_Direction_.
Update the records below by replacing "screenshot" with "screen capture" and keeping everything else the same. Give the lines back without the pictures.

_Exercise inputs_.
========

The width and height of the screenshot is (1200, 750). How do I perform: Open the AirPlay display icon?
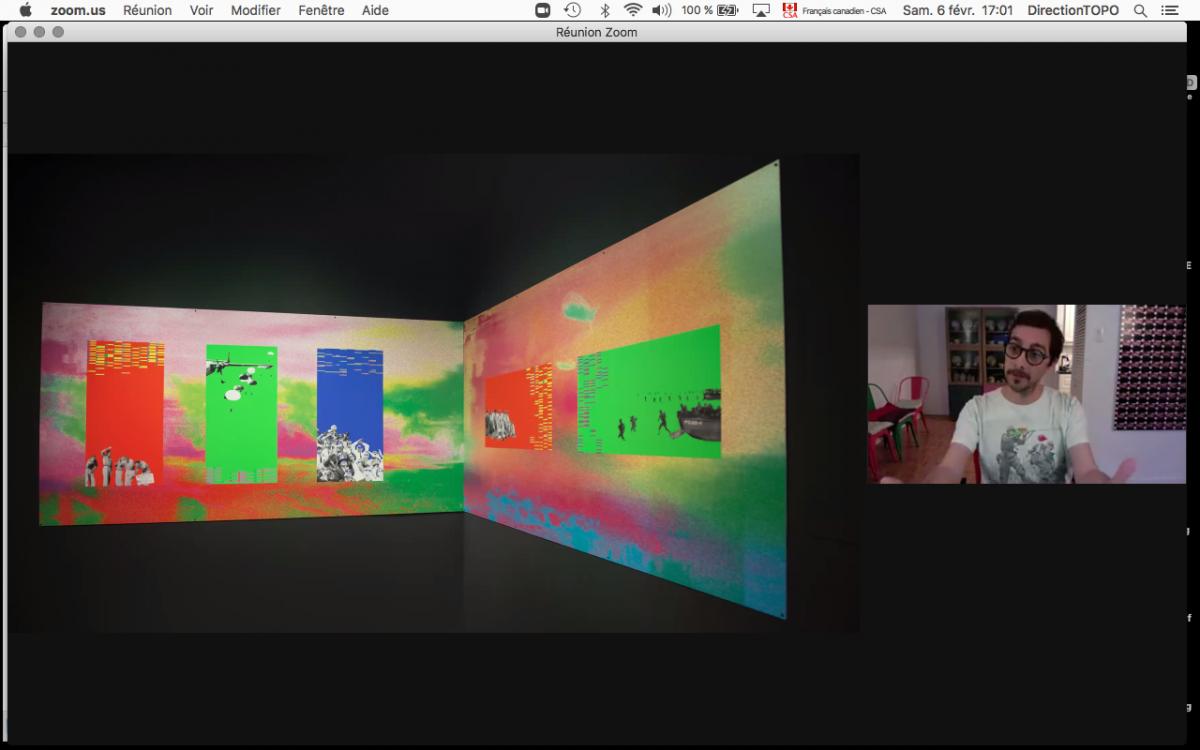tap(761, 10)
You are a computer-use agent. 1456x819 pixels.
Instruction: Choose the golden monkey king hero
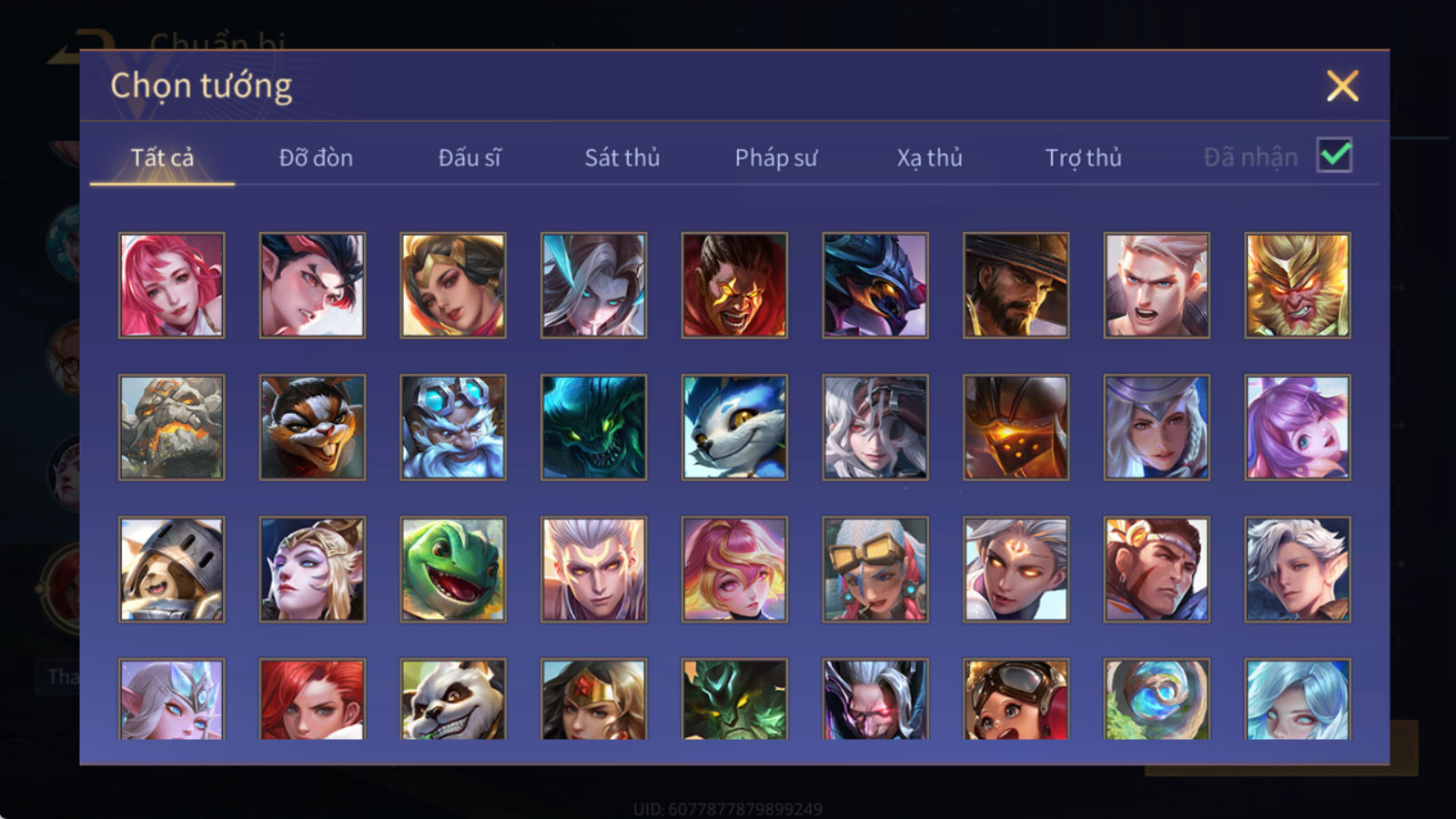tap(1298, 285)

========

_Answer to this exercise_.
The width and height of the screen capture is (1200, 750). How do I perform: Open the AirPlay display icon?
tap(761, 10)
You are a computer-use agent. 1456x819 pixels.
Instruction: Choose the golden monkey king hero
tap(1298, 285)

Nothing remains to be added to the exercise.